Prepare a healthier version of traditional potato salad with this recipe for Potato Salad with Pesto. It contains the perfect blend of fresh ingredients, including potatoes, green beans, and almonds.
What Is Pesto?
Pesto is a type of sauce containing garlic, basil, pine nuts, and a few other ingredients. It is known for its signature green color. Pesto tastes great on pasta and in rice, but you can also use it to prepare fresh, healthy, and flavorful salad, such as this Potato Salad with Pesto recipe.
Ingredients Needed to Make the Potato Salad with Pesto
Prepare the Potato Salad with Pesto in no time using the following ingredients:
- Potatoes. Peel and cut your potatoes before adding them to the water to get them soft enough for the salad.
- Green Beans. Chop your green beans into small pieces before using them in this dish.
- Almonds. Use almonds to give your salad the perfect crunch.
- Jalapeño Pepper. Use at least ¼ of the jalapeño pepper. If you like it spicier, you can use the whole pepper.
The only other ingredients needed to prepare the Potato Salad with Pesto are basil, spinach, garlic, olive oil, and salt.
Can I Use Frozen Green Beans?
While this recipe calls for fresh green beans that you can add to your boiling water after boiling your potatoes, it is fine to use frozen green beans. If you would like to reduce cooking time, frozen green beans are a great option. They will still taste great and bring a flavorful crunch to this dish.
How Long Does It Take to Prepare the Potato Salad with Pesto?
It should take you 10 minutes to prepare the salad and 20 minutes for it to cook. In roughly 30 minutes, you can have this delicious Potato Salad with Pesto ready to eat and serve. It is that simple.
How to Store the Salad
Pour your salad into a large food storage container with a lid and put it in the refrigerator to give it time to chill. When stored properly, you can keep your salad fresh for up to five days. It is great to have for lunch or to serve as a side dish with other meals. If you want to make this salad in advance for a gathering, have all of the ingredientes cooked ahead of time in the fridge and at the last minute put together. Adjust the seasoning if needed.
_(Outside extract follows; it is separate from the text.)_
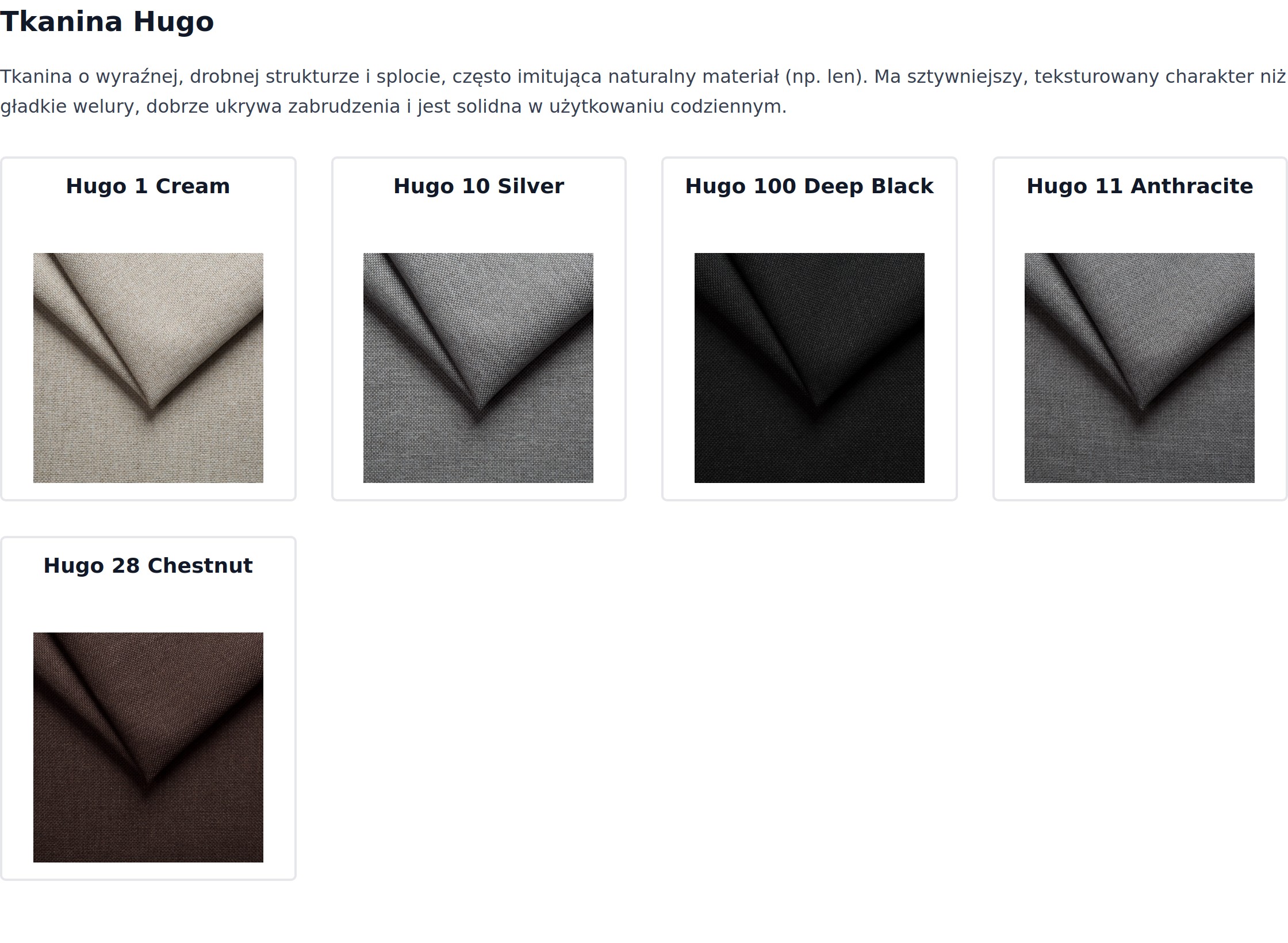Viewport: 1288px width, 943px height.
Task: Open the Hugo 100 Deep Black label
Action: [809, 186]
TO BLANCH: cook them for a minute in boiling salted water and then you put them in cold water to stop them from cooking further.
Please don’t use canned green beans because they have been cooked already and they are usually pretty soggy.
Do I Have to Use Fresh Garlic?
While fresh minced garlic is definitely a great choice, you can use pre-minced garlic that you have purchased in a jar. If the jarred garlic is all you have available, it will still do the job of adding the perfect flavor to this recipe.
What to Do If the Pesto Comes Out Thick
If you happen to notice that your pesto is a bit thicker than you would like, all you have to do is add a bit of water to it. Add a tablespoon of water to the pesto to see how it looks. If you think it needs more water, add an additional tablespoon until it reaches the ideal consistency.
Tips and tricks to make the best salad:
- Feel free to use any pesto you have at home ( homemade or store-bought) or make the one in the recipe.
- Blanch the green beans first and in the same water cook the potatoes.
- You can use frozen green beans.
- This salad is good on its own or as a side dish. It is incredible with hamburgers or sandwiches.
Here is the recipe for this POTATO SALAD WITH PESTO and green beans. I love that this recipe is a little bit out there and breaks the mold from the typical potato salad smothered in mayo. If you like it, please share the recipe and my blog. Take a picture of your salad and share it on Instagram, FB or Pinterest.
It would also be fantastic and super helpful if you leave a comment and/or rating of this recipe in the comment section. Please feel free to write suggestions, ideas, or how it went when you made the recipe.
Potato salad with pesto
- 4 cups potatoes cooked and diced
- 3 cups cooked green beans cut into pieces
- 1/2 cup basil
- 1/2 cup spinach
- 1/4 cup almonds
- 1 clove of garlic
- 1/4 of jalapeno pepper or whole if you like it very spicy
- 1 / 4 cup olive oil
- 1/2 teaspoon salt
- Cook the potatoes and the green beans. Leave aside to cool down.
- Put all the ingredients for the pesto in the blender and blend until it is all super well integrated.
- Add one tablespoon of water if the pesto is too thick or the blender does not run well.
- In a large bowl mix the potatoes, green beans, and pesto.
- Finish the salad with coarse salt, chiffonade basil, and chopped almonds.
Nutritional information of this recipe is only an estimate, the accuracy for any recipe on this site is not guaranteed.